If you’d asked me a year ago if I could switch lives with one person, who would it be, I’d have answered, without hesitation, Anthony Bourdain. That Bourdain was also depressed and suicidal never crossed my mind. That’s the tragedy of mental illness for so many. In any case, plenty of great eulogies were written on Bourdain, including
- this from Drew Magary in GQ
- these insights from Bourdain over the years compiled by Vice
- this from Longreads on Bourdain’s impact
- and this heartbreaking essay from the great David Simon.
And a few stories on what I think was perhaps the most interesting (non-Trump) storyline of the year for me: Blockchain.
I entered 2018 knowing essentially nothing about it other than that Bitcoin was booming, and the bubble would eventually burst. I end the year knowing… a little more. It’s still wildly confusing, but two things are clear:
1. The folks who believe in it REALLY believe in it, and they’re smart enough to force it into the public conscious eventually.
2. The horrific stories we continue to learn about Facebook, Twitter, Google and other data miners only underscores why Blockchain may be our ultimate solution.
In any case, plenty was written on the subject, including some really terrific stories.
- Start with Steven Johnson’s fantastic story from the New York Times that both explains the technical aspect of Blockchain and how it may one day change the way we use the Internet.
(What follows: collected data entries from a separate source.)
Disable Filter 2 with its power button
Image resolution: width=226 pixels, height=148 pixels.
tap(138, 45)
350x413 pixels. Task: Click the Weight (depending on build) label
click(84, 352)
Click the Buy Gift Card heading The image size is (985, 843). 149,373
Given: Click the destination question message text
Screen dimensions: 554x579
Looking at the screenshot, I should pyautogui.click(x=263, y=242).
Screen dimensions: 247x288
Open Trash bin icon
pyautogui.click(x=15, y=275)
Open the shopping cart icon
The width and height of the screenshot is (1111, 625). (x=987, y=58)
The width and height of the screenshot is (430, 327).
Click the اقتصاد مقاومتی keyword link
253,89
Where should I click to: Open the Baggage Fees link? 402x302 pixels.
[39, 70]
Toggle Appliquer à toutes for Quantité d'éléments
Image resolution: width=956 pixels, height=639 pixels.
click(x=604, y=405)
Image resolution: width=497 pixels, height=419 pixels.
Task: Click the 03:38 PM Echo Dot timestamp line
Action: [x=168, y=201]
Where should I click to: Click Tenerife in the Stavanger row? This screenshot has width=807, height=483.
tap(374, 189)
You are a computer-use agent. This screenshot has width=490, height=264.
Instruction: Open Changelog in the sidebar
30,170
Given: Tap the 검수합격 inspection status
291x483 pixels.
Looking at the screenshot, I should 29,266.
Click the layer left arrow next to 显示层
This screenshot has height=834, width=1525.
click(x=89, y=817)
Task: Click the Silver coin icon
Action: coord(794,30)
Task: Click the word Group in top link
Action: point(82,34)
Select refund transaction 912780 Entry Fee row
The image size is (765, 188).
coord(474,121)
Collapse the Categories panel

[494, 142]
It’s both very technical and still completely consumable.
- This piece from MIT Technology Review offers a good follow up to the New York Times story, with a look at how Blockchain may be a lot like the 90s dot com bubble — bursting initially but providing the foundation for so much of what followed.
- Bloomberg’s Paul Ford writes an amusing, largely critical but ultimately hopeful essay on the growth of Blockchain and why so many people are worshipping at its altar.
- And this, from Wired, is a mesmerizing narrative about the humans involved in Blockchain — romance and horror.